Après avoir entrepris le tour de France selon les usages
du compagnonnage, il s'installe comme ébéniste à
Bordeaux où il épouse en 1823 Suzanne Charton, Ils
forment un couple épris de culture et d'une grande rigueur
huguenote. Un de leurs quatre enfants, Emile Roberty, devient Pasteur
à Mantes-la-Jolie, puis à Rouen. Il épouse
une jeune écossaise, Georgina Gordon Paul, fille d'un banquier
et petite-fille de l'amiral Dans-Dundas.
Le fils aîné Jules, Emile, Victor, Louis Roberty naît
à Rouen le 29 octobre 1856. Après des études
secondaires au lycée Corneille, de Rouen, il s'inscrit en
1875 à la Faculté de Théologie de Genève,
plus ouverte que celle de Montauban. Condisciple de Jean Réville,
il restera toujours son ami. Très influencé par le
professeur Auguste Bouvier, dont il fera la biographie, J.E. Roberty
manifeste une indiscutable prédilection pour les disciplines
systématiques à l'image de son maître, auteur
d'une remarquable Dogmatique chrétienne. Sa thèse
de baccalauréat - l'équivalent de l'actuel mémoire
de maîtrise porte audacieusement sur la " Notion de la
dogmatique ". Consacré par son père au vieux
temple St Eloi de Rouen - il y joue volontiers de l'orgue J.E. Roberty
est nommé pasteur à Mantes-la-Jolie, dans la paroisse
où son père a débuté trente ans auparavant.
En 1882, l'Eglise Réformée de Lyon l'appelle à
succéder au pasteur Buisson. Il reste dans cette Eglise pendant
neuf ans et épouse, en 1884, la fille d'un de ses collègues,
Jeanne Illaire. Son ministère à Lyon s'oriente dans
deux directions : les milieux intellectuels qui apprécient
beaucoup sa prédication, le faubourg ouvrier de Vaise où
il prêche un christianisme pratique qui annonce le christianisme
social. On peut trouver un écho de cette préoccupation
dans une brochure datée de 1886 où il raconte ses
impressions à la suite d'une campagne d'évangélisation
à Rive-de-Gier ou il collabore avec le célèbre
Comte, de St Etienne, le seul pasteur, sans doute, à avoir
une statue sur une place publique dans la ville où il a exercé
son ministère. Tout en même temps J.E. Roberty fait
uvre de critique littéraire et artistique en collaborant
à la Vie chrétienne et au Journal de Genève.

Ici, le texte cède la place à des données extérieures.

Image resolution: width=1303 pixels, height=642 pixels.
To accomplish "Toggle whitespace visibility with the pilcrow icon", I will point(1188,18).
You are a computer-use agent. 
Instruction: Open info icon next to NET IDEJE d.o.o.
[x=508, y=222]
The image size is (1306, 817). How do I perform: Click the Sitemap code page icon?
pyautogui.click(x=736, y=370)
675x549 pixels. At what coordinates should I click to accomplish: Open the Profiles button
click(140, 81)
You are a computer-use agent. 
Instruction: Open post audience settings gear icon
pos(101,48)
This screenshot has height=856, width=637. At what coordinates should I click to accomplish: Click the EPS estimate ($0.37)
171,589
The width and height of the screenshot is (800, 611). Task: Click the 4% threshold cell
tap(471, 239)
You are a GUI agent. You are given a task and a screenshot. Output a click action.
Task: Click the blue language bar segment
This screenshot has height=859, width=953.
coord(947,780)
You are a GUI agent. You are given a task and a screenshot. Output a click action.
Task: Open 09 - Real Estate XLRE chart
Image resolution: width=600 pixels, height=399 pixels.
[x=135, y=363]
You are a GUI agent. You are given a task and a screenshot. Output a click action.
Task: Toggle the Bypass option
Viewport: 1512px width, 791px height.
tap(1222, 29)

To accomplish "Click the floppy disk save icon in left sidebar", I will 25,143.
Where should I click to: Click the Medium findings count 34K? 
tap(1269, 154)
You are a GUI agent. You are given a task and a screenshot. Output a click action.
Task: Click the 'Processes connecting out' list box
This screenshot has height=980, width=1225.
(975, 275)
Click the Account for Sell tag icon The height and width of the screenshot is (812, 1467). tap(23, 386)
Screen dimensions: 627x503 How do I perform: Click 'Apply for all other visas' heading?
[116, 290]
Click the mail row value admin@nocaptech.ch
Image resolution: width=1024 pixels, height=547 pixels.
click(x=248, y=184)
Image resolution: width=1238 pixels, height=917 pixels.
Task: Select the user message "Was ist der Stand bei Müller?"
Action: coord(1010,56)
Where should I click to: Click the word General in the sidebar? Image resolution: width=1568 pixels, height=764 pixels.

La mort inattendue du pasteur et professeur de théologie
Ariste Viguié, le 26 novembre 1890, va le conduire à
accepter sa succession à l'Oratoire du Louvre, alors qu'il
est âgé d'à peine 35 ans. L'audience d'A. Viguié
a été très grande en tant que chef de file
du libéralisme français, apprécié de
tous, même de ses adversaires théologiques. Venu à
Paris en qualité de pasteur auxiliaire, A. Viguié,
bien qu'ancien président du Consistoire de Nîmes, reste
a ce poste jusqu'à sa mort. J.E. Roberty est appelé
à l'unanimité par le conseil presbytéral de
l'Oratoire et confirmé, en tant que pasteur auxiliaire, par
l'ombrageux et très orthodoxe Consistoire de Paris le 20
mars 1891. Cette ratification est faite par quatorze oui, huit non
et six bulletins nuls. En tant que pasteur auxiliaire, JE. Roberty
a à peu près les mêmes prérogatives que
ses deux collègues titulaires, mais il est rétribué
par le conseil presbytéral, et non par l'Etat, et reçoit
un traitement nettement inférieur à celui des autres
pasteurs.
Un étrange conflit entre le conseil presbytéral de
l'Oratoire et le Consistoire de Paris persistera de décembre
1892 à juin 1902. Le Consistoire repousse à neuf reprises
la titularisation de J.E. Roberty. La première fois par 16
voix contre 10, la neuvième et dernière fois par 14
voix contre 12. Ce désaveu officiel s'accompagne de considérations
sur la grande valeur de J.E. Roberty dont la personne est hors de
cause. L'étroitesse doctrinale l'a malheureusement emporté
sur toute autre raison. Rares sont les pasteurs comme A. Duchemin,
de Neuilly, qui osent ouvrir leur chaire au " libéral
" suspect. L'une des conséquences de cette attitude
est que les protestants parisiens ont afflué à l'Oratoire
pour entendre J.E. Roberty.
L'ultime et heureux dénouement de cette regrettable affaire
sera en 1925 l'élection de J.E. Roberty à la présidence
du Consistoire de Paris qui n'avait pas voulu le titulariser. Mais
les hommes et les temps ont changé. Le regret du bon vieux
temps n'est pas toujours fondé ! En janvier 1911 le conseil
presbytéral de l'Oratoire invite les Eglises libérales
et les Eglises modérées à s'unir après
la fameuse rencontre de Jarnac de 1906. Le Synode national, réuni
à l'Oratoire du 25 au 28 juin 1912, répondra à
ce vu.
J.E. Roberty a joué un rôle éminent dans la
vie du protestantisme français. Président de la Société
biblique de Paris, vice-président du comité général
des Eglises réformées, vice-président de la
Fédération protestante de France, il a toujours manifesté
un esprit de mesure et de conciliation; disons même de réconciliation
après les rudes épreuves provoquées dans nos
Eglises par un esprit d'exclusivisme qui s'est beaucoup atténué
par la suite. Ancien aumônier du 14èmecorps d'Armée
pendant son séjour à Lyon, avec le pasteur Jules Aeschimann,
il a manifesté un patriotisme ardent et clairvoyant pendant
la Première Guerre mondiale. L'influence de sa parole a été
considérable. C'est à ce titre qu'il a reçu
la croix de chevalier de la Légion d'honneur en 1920.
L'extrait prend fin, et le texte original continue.